I started competitive swimming when I was in 4th grade around 9-10 years old. Before that, my parents had made me try a variety of different ball sports (soccer, basketball, baseball, tennis), as well as fencing. I was not particularly good at any of these: I was supremely uncoordinated (still am), not very fit, and because of the first two not very interested in improvement. Swimming changed all that: I quickly became more coordinated, more fit, and much more interested in improvement, and I couldn’t tell you exactly why. Perhaps this first season of swim club represents the first “you can’t get there from here” moment: before I had no interest in sport despite parental pressure, and afterwards it became one of the pillars of my life. The Joshua that deliberately ran away from the ball in soccer games, couldn’t hit a single baseball, and walked during the elementary school run-a-thon would never have been able to understand the person I became within a few months.

The next phase of my endurance sports career was characterized by what I like to call a try-hard, or a no-pain-no gain attitude. I thought that if I just worked harder I would improve. I would constantly sprint the warm-up, race during dry-land circuits, and, once I switched my primary focus to running, treat every easy day as a tempo or light threshold. The model of how I saw myself improving was the ability to continually handle more and more pain and more and more work until I was some kind of athletic übermensch.

This phase lasted from when I was about 10 to my senior year cross country season when I was 18. Ending it required another shift in perspective. I wasn’t going to keep improving, and in fact, I was getting worse by continuing to bash my head into a wall of always high-intensity all the time. In my junior year, along with my friend Zack, I began to become interested in how to actually train and improve based on the science. It wasn’t so much a question of grit and mental toughness and grinding really hard every day, but of intelligently putting together a mix of training that would support the physical and psychological adaptions necessary for improvements. The try-hard, whose favorite poem was Invictus5, and prided himself on how tired he was after practice, never could have gotten here from there.

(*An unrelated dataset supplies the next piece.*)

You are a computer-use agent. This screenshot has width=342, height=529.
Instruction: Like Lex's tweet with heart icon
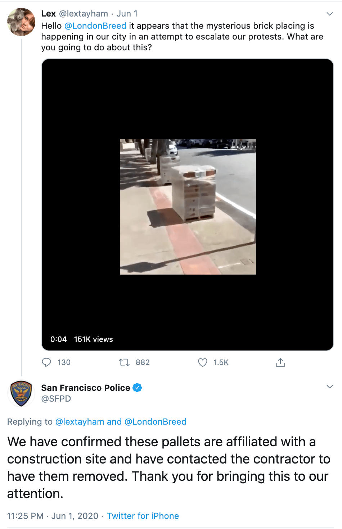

I have changed my attitude towards training and endurance sports quite a bit since I was 18, but I don’t think I’ve had another discrete transformation. My realizations that lifestyle can have a larger impact than the training itself, the importance of adapting training to my individual genetics and physiology, and the importance of truly easy days all fit within this framework of training as recipe rather than a wall to be knocked down with a sledgehammer. I could get here from there.

Language Learning

One of the big problems with most language learning instruction in schools and on apps like Duolingo, is the disconnect between how the language is taught and what kinds of activities you want to actually use the language to do. In my other blog posts I like to break up the later into four different domains: reading, writing, listening, and speaking. Traditional classroom instruction, as well as the apps, heavily favor the output domains, probably due to the need to evaluate a student’s progress, which is much more difficult to do from the standpoint of pure input. This approach also heavily relies on translation from one’s native language. It’s a little absurd to expect that constant grammar drills, and speaking exercises that involve heavy amounts of translation from one’s native language to lead to fluency, which involves seamless and intuitive understanding of written and spoken language. You simply can’t get there from here.

I tried really hard to get there from here using traditional methods in various languages. 10 years of Spanish in elementary→ high school. Not fluent. 3 years of an hour of Duolingo a day in Dutch. Not fluent. I made similar attempts, although with much less effort for Japanese, Hebrew, and French.

It was only with the discovery of Stephen Krashen’s input hypothesis, and a fundamental change in my approach to language learning away from book learning and towards acquisition that I was able to make real progress. Sixth grade Josh who thought drilling his conjugations harder would lead to fluency never would have made it here from there.

Science

In the career of every single scientist there is almost guaranteed to be a sharp “you can’t get there from here” moment. For me this happened during the second year of my PhD, where classes and controlled experiments gave way to the vast wilderness of the unknown that I would have to hack and slash through to arrive at my thesis. The skills that served me so well in class, memorization and logic, could only take me so far in this brave new world. The intimate details of your specific experiments and systems, how complex pathways interact with each other, and if your hypothesis is total bullshit or not are not facts that you can derive with a pencil and paper sitting with your advisor in July of 2021, but can only be won through the cauldron of trying things out and seeing what shit sticks. You can’t get there from here.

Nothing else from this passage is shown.